### [Your objective]
Copy the material below line for line, with no changes.
────────────────────────────────────────
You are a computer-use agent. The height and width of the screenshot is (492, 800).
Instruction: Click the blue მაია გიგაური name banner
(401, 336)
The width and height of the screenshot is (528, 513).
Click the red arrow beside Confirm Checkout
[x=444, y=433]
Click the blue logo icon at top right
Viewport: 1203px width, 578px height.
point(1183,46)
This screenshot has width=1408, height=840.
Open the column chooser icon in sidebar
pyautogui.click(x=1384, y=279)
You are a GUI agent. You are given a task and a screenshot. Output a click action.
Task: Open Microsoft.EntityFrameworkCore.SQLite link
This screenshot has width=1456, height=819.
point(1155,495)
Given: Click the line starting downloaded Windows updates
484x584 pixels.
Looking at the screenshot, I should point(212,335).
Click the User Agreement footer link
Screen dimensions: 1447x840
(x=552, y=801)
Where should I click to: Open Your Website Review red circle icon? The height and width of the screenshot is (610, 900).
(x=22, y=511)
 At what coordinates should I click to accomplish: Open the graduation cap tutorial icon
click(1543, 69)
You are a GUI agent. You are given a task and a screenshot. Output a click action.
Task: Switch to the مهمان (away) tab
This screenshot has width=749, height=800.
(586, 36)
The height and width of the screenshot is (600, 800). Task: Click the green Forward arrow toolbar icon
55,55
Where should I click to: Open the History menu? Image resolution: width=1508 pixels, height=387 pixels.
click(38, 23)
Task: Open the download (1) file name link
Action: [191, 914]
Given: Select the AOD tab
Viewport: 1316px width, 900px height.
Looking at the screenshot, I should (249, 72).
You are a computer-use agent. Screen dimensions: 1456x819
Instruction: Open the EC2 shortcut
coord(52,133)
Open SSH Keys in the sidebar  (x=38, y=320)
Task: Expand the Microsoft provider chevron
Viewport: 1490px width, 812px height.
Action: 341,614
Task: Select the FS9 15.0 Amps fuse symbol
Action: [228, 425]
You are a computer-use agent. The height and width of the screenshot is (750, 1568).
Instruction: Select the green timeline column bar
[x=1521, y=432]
────────────────────────────────────────
### [Exercise answer]
You are a computer-use agent. The height and width of the screenshot is (492, 800).
Instruction: Click the blue მაია გიგაური name banner
(401, 336)
The width and height of the screenshot is (528, 513).
Click the red arrow beside Confirm Checkout
[x=444, y=433]
Click the blue logo icon at top right
Viewport: 1203px width, 578px height.
point(1183,46)
This screenshot has width=1408, height=840.
Open the column chooser icon in sidebar
pyautogui.click(x=1384, y=279)
You are a GUI agent. You are given a task and a screenshot. Output a click action.
Task: Open Microsoft.EntityFrameworkCore.SQLite link
This screenshot has width=1456, height=819.
point(1155,495)
Given: Click the line starting downloaded Windows updates
484x584 pixels.
Looking at the screenshot, I should point(212,335).
Click the User Agreement footer link
Screen dimensions: 1447x840
(x=552, y=801)
Where should I click to: Open Your Website Review red circle icon? The height and width of the screenshot is (610, 900).
(x=22, y=511)
 At what coordinates should I click to accomplish: Open the graduation cap tutorial icon
click(1543, 69)
You are a GUI agent. You are given a task and a screenshot. Output a click action.
Task: Switch to the مهمان (away) tab
This screenshot has width=749, height=800.
(586, 36)
The height and width of the screenshot is (600, 800). Task: Click the green Forward arrow toolbar icon
55,55
Where should I click to: Open the History menu? Image resolution: width=1508 pixels, height=387 pixels.
click(38, 23)
Task: Open the download (1) file name link
Action: [191, 914]
Given: Select the AOD tab
Viewport: 1316px width, 900px height.
Looking at the screenshot, I should (249, 72).
You are a computer-use agent. Screen dimensions: 1456x819
Instruction: Open the EC2 shortcut
coord(52,133)
Open SSH Keys in the sidebar  (x=38, y=320)
Task: Expand the Microsoft provider chevron
Viewport: 1490px width, 812px height.
Action: 341,614
Task: Select the FS9 15.0 Amps fuse symbol
Action: [228, 425]
You are a computer-use agent. The height and width of the screenshot is (750, 1568).
Instruction: Select the green timeline column bar
[x=1521, y=432]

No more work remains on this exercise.